In January 1943, a Yak-1 aircraft with a gift inscription on board "To the pilot of the Stalingrad Front, Guard Major Eremin from the collective farmer of the collective farm "Stakhanovets" Comrade. Golovaty" was handed over to Saratov Major B. N. Eremin (later Lieutenant General of Aviation, Hero of the Soviet Union). The aircraft passed the combat path from Stalingrad to the Crimea, was never shot down, however, after the liberation of Sevastopol, in March 1944, the commission examined the technical condition of the fighter and recognized it unfit for flight as having exhausted its resource. The plane was written off, but not disposed of, but loaded onto a platform and sent to Saratov — first it was put on display on the square for public viewing, and then sent to the regional museum of Local lore.


At the family council, it was decided to buy another fighter, the same amount — 100 thousand rubles — was collected by the whole family, neighbors and relatives. In May 1944, the new Yak-3 fighter was handed over again to Major Boris Eremin, who flew from the front to Saratov. There was an inscription on the fuselage: "From Ferapont Petrovich Golovaty, the 2nd plane for the final defeat of the enemy." The Yak-3, like the previous aircraft, was never injured in air battles, Eremin fought on it until Victory Day, which he met in Prague on May 9.
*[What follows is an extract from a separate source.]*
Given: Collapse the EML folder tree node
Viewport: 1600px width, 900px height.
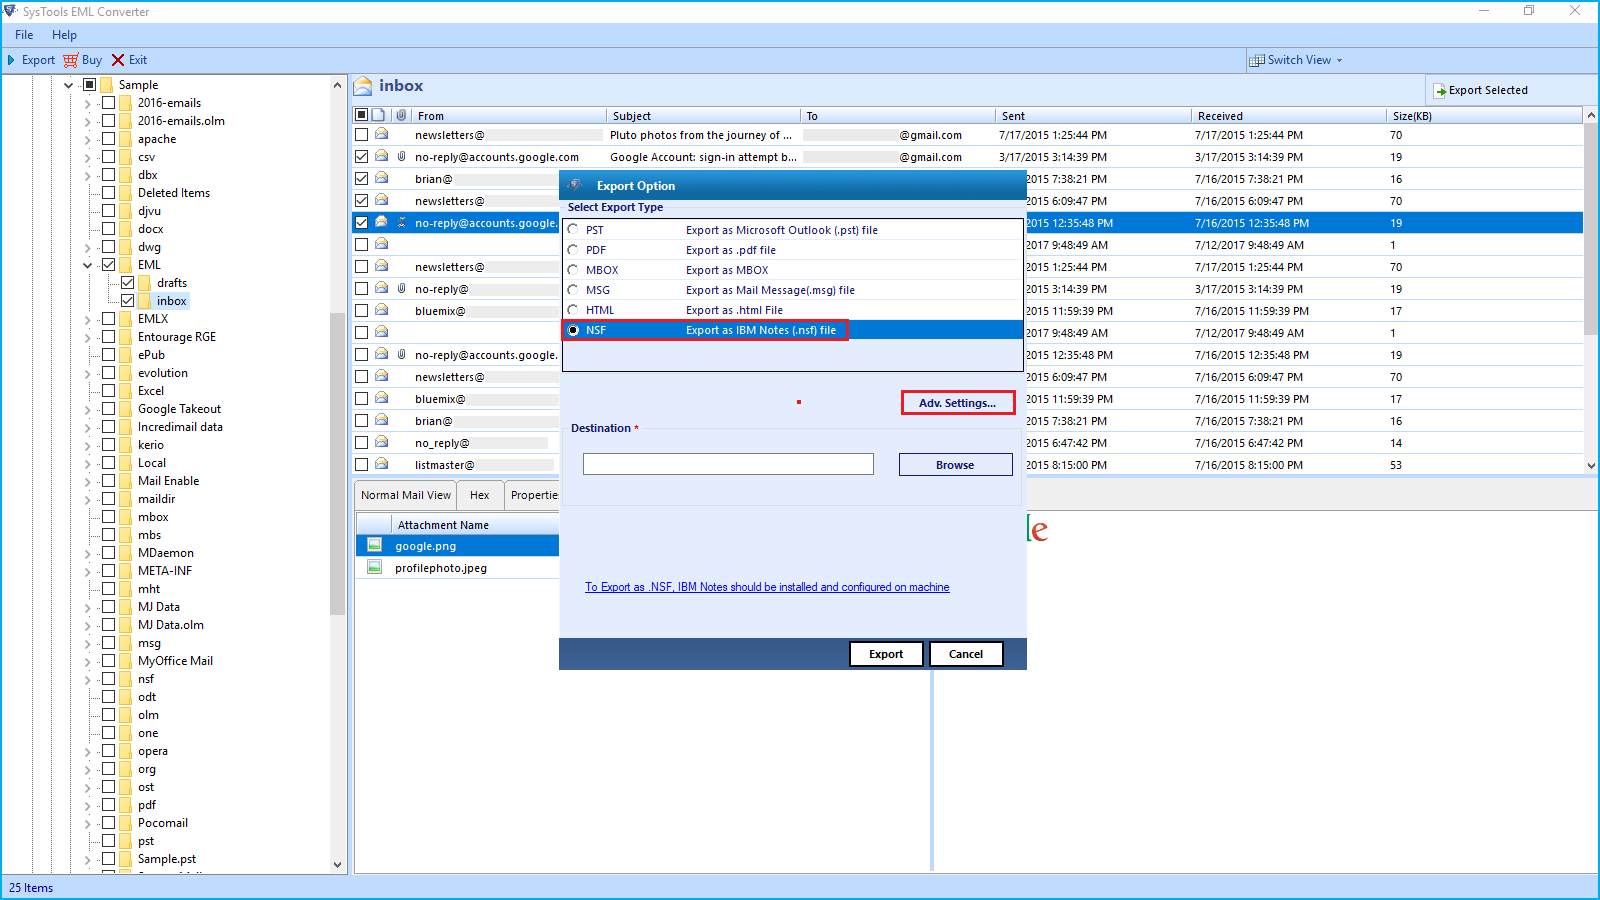Looking at the screenshot, I should tap(88, 266).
In 1944, he joined the CPSU.


Since 1946 — chairman of the collective farm "Stakhanovets" (Saratov region), which after the death of F. P. Golovaty began to bear his name. Deputy of the USSR Armed Forces of the 2-3 convocations (since 1946).


By Decree of the Presidium of the Supreme Soviet of the USSR dated March 26, 1948, "in accordance with the Decree of the Presidium of the Supreme Soviet of the USSR dated March 29, 1947, for obtaining high yields of wheat when the collective farm performed mandatory supplies and nature accounts for the work of MTS in 1947 and providing grain seeds for sowing in 1948," Golovat Ferapont Petrovich was awarded the title Hero of the Socialist Labor with the award of the Order of Lenin and the gold medal "Hammer and Sickle".


F. P. Golovaty died on July 25, 1951 in the village of Stepnoye, Novo-Pokrovsky district (now Kalininsky district) Saratov region. He was buried there.